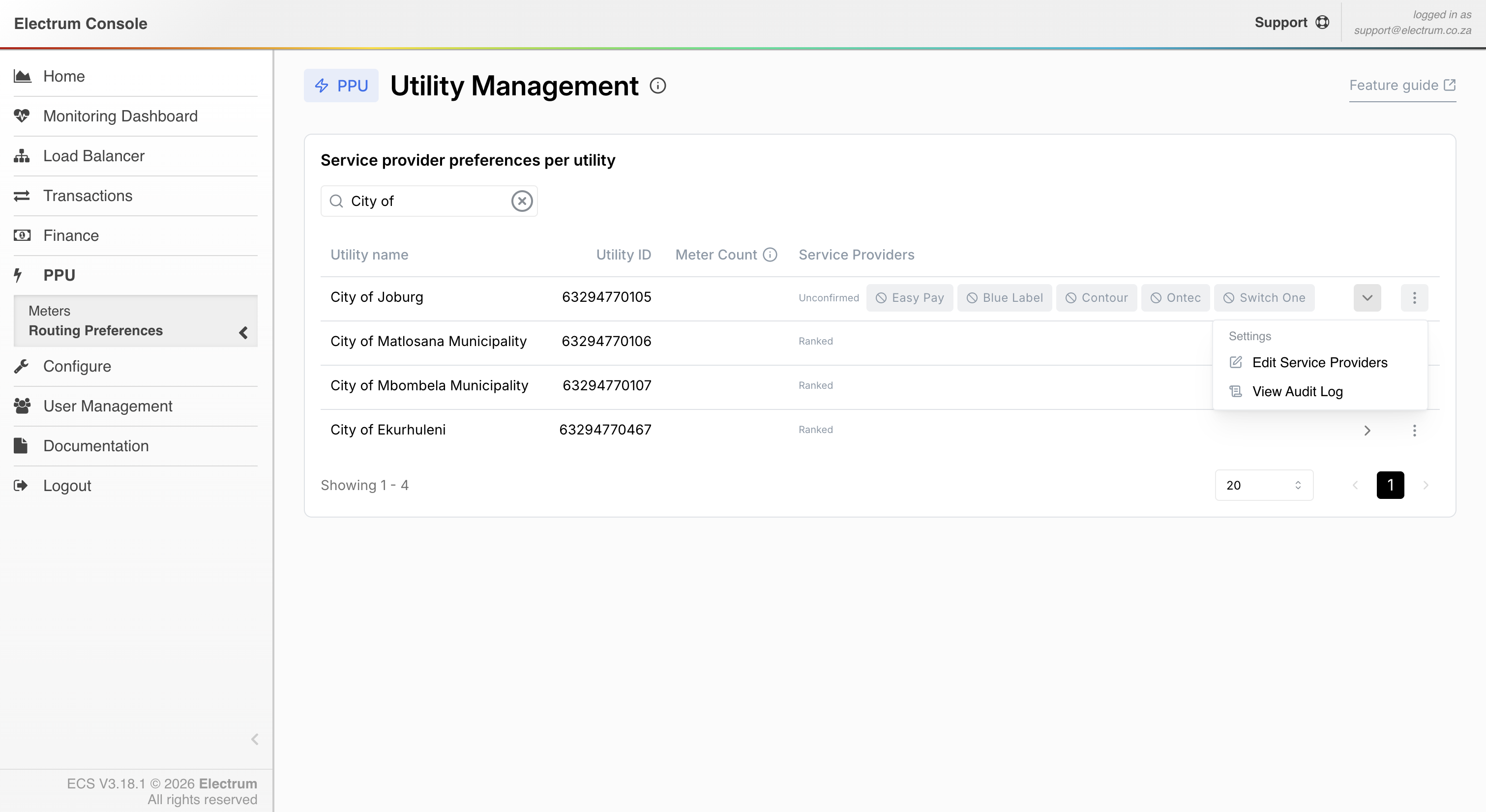The width and height of the screenshot is (1486, 812).
Task: Click the Support lifebuoy icon
Action: click(1322, 23)
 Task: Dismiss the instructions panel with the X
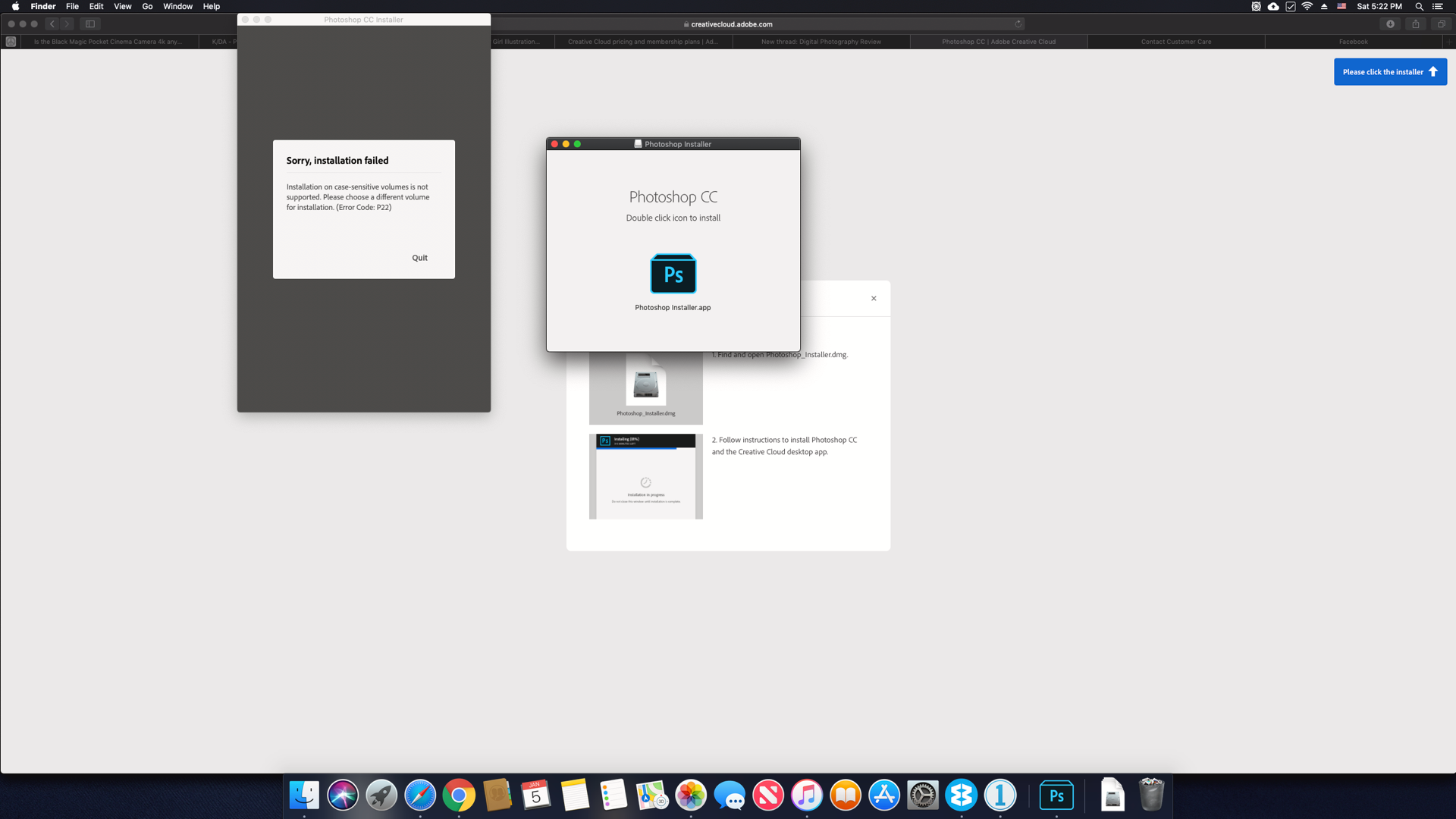[873, 298]
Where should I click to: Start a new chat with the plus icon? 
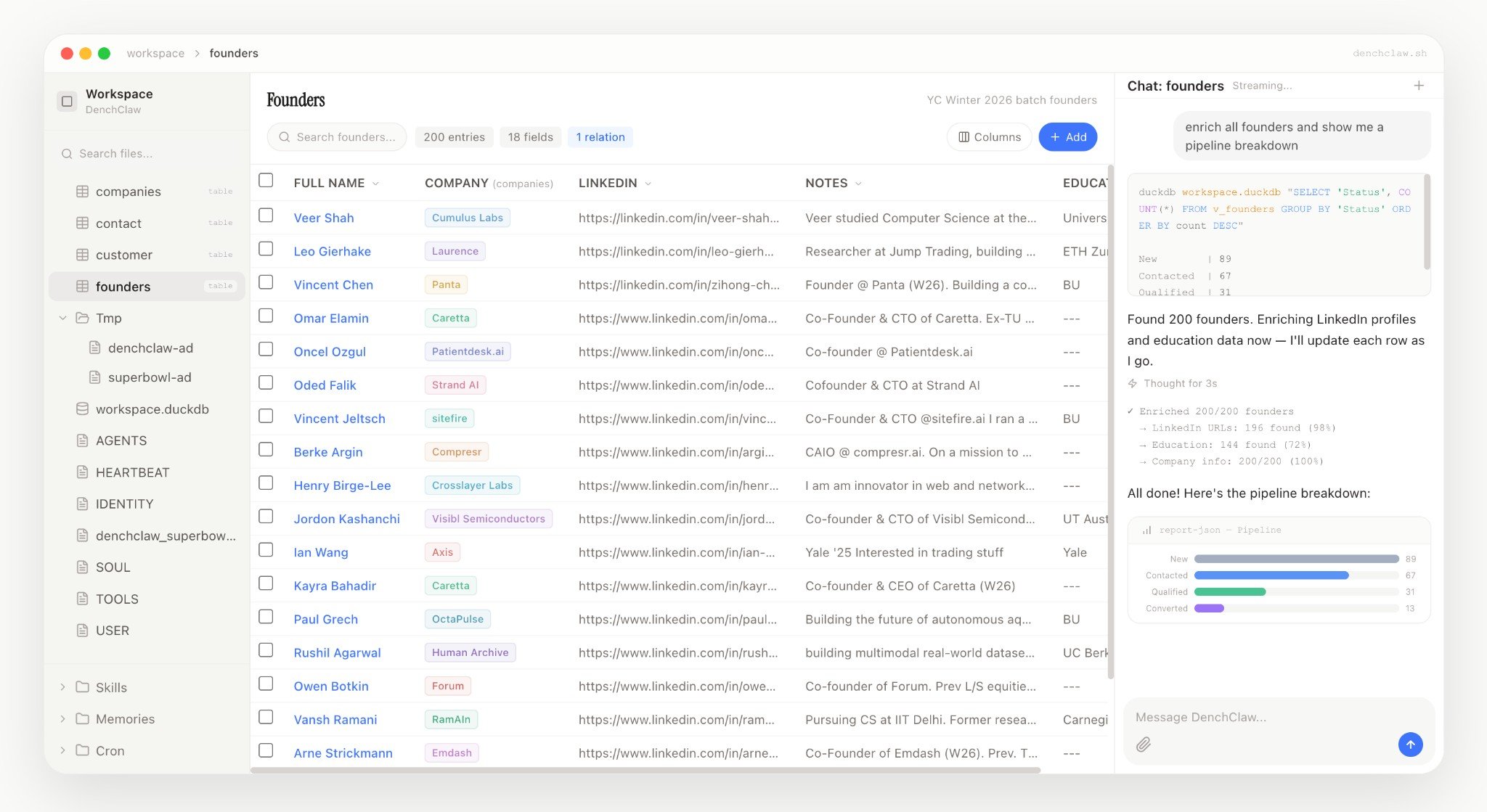tap(1419, 85)
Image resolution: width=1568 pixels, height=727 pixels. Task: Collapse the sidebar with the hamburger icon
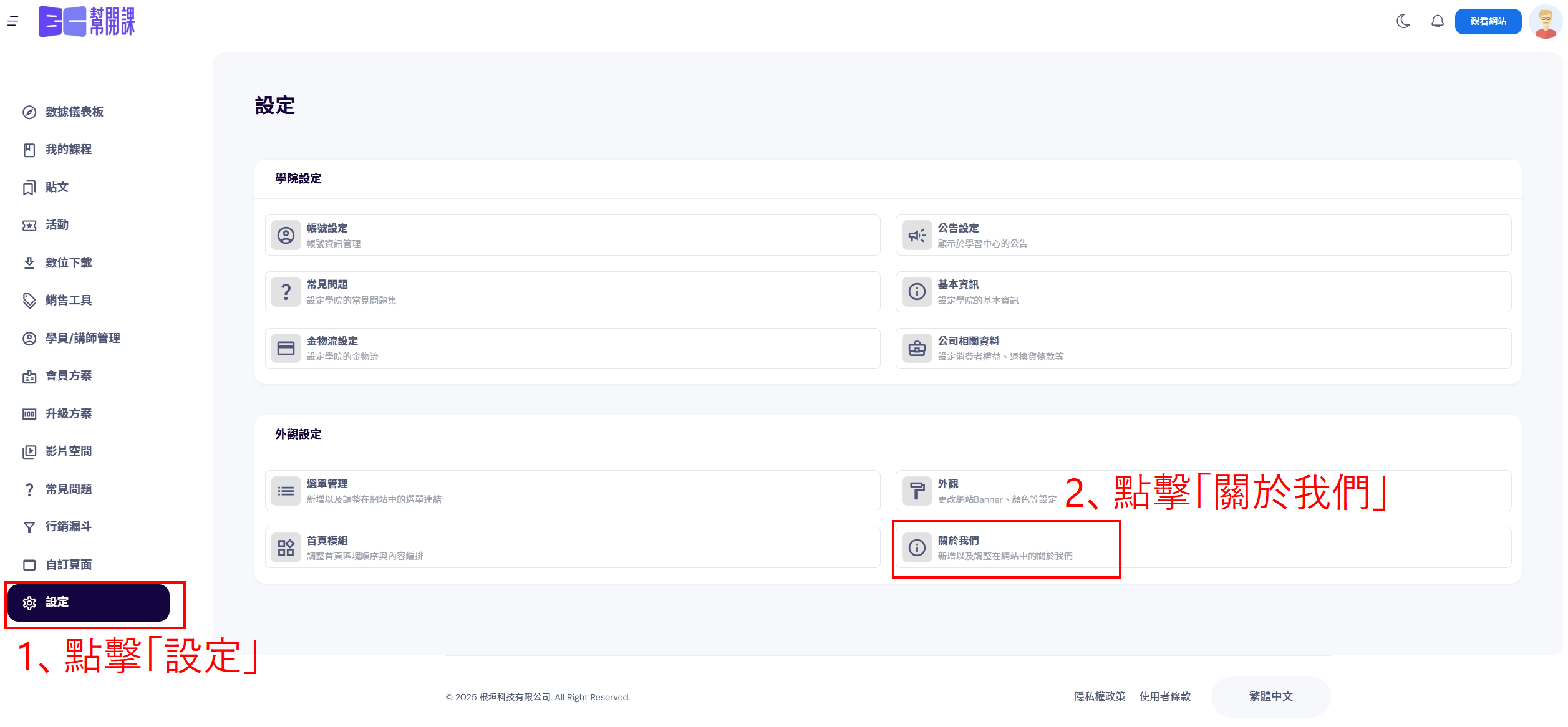12,21
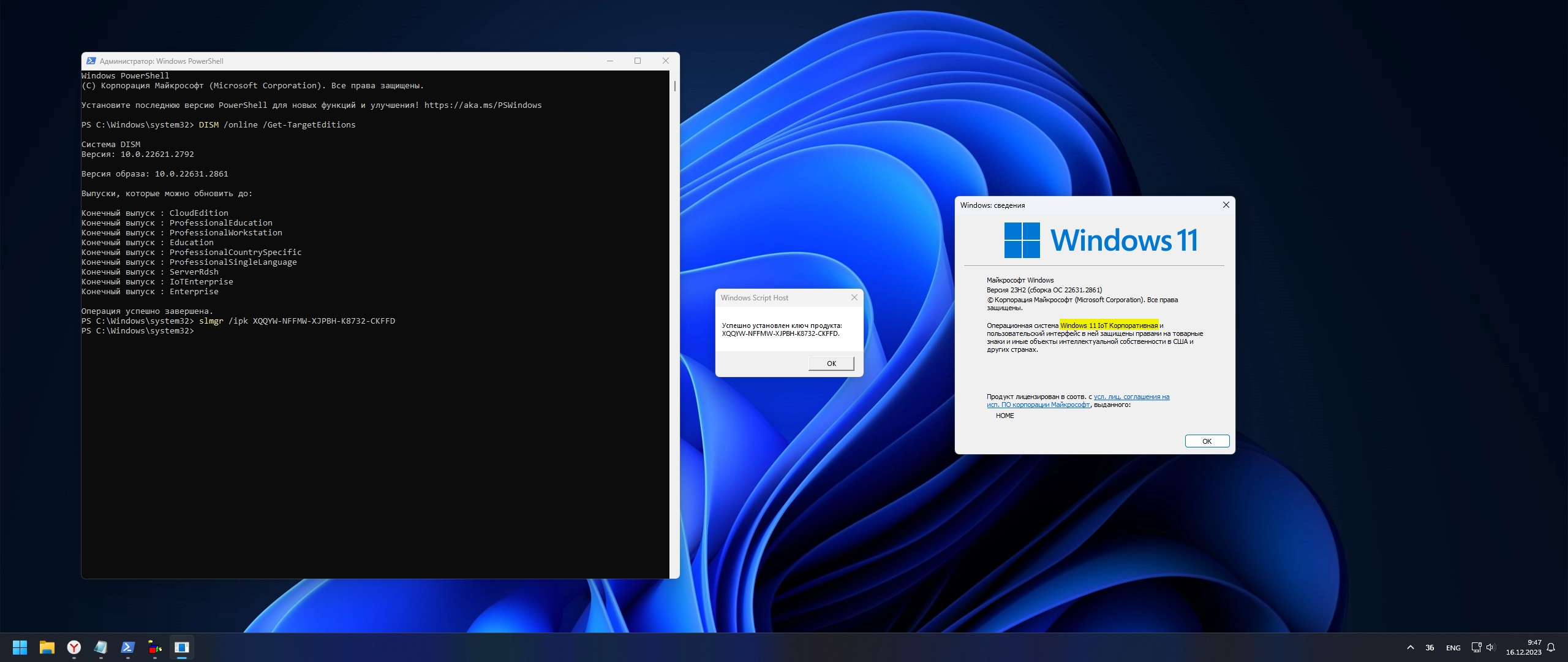Expand hidden system tray icons chevron

tap(1411, 647)
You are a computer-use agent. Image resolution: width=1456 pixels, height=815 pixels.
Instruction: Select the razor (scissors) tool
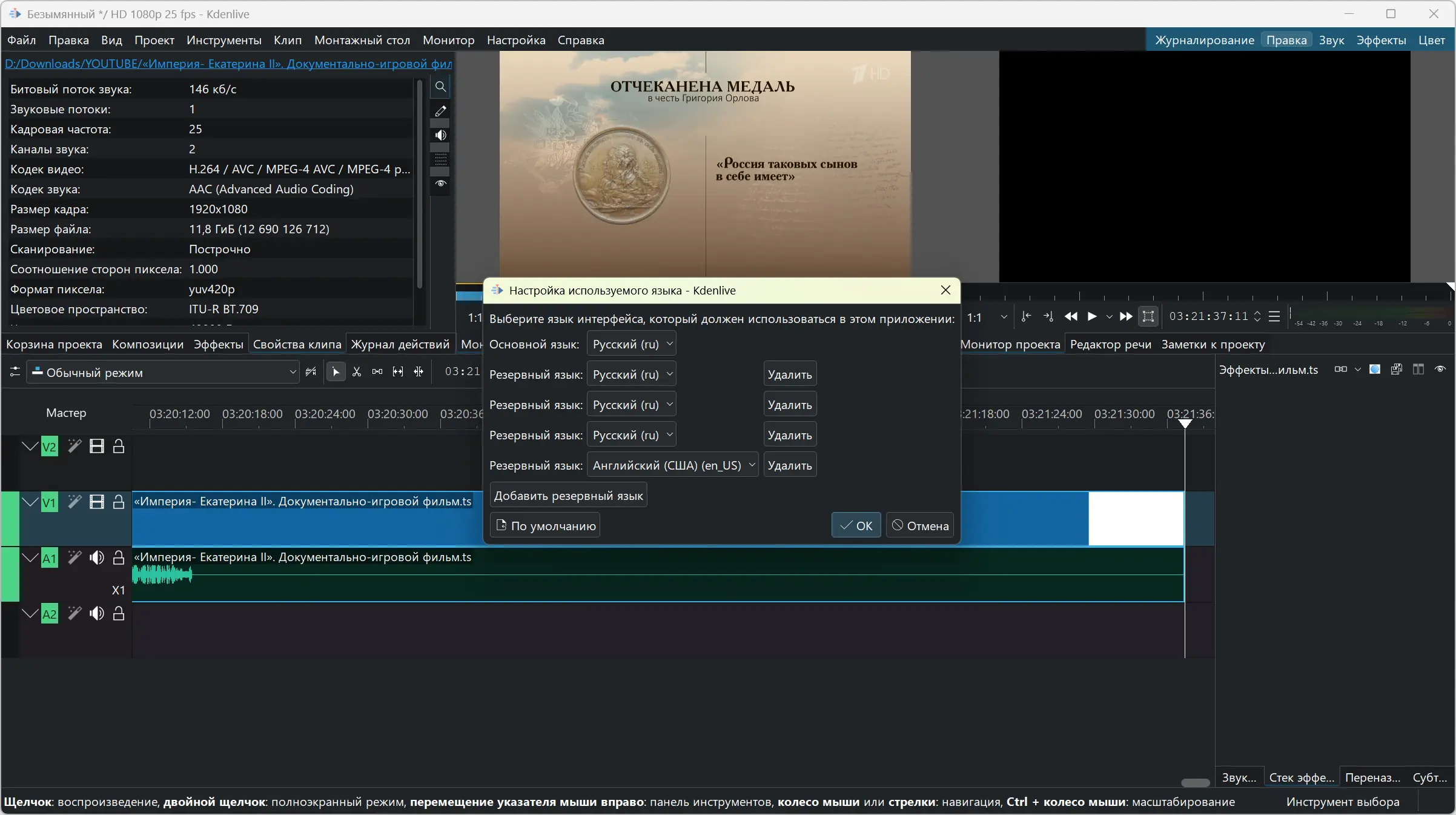357,371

=======

**Your goal**
Given the entries above, transcribe exactly the lines from the one holding "Task: Dismiss the" through the one holding "You are a computer-use"; pictures do not belong in the transcription.

**Response below**
 Task: Dismiss the instructions panel with the X
[873, 298]
Where should I click to: Start a new chat with the plus icon? 
tap(1419, 85)
Image resolution: width=1568 pixels, height=727 pixels. Task: Collapse the sidebar with the hamburger icon
12,21
Expand hidden system tray icons chevron

tap(1411, 647)
You are a computer-use agent. Image resolution: width=1456 pixels, height=815 pixels.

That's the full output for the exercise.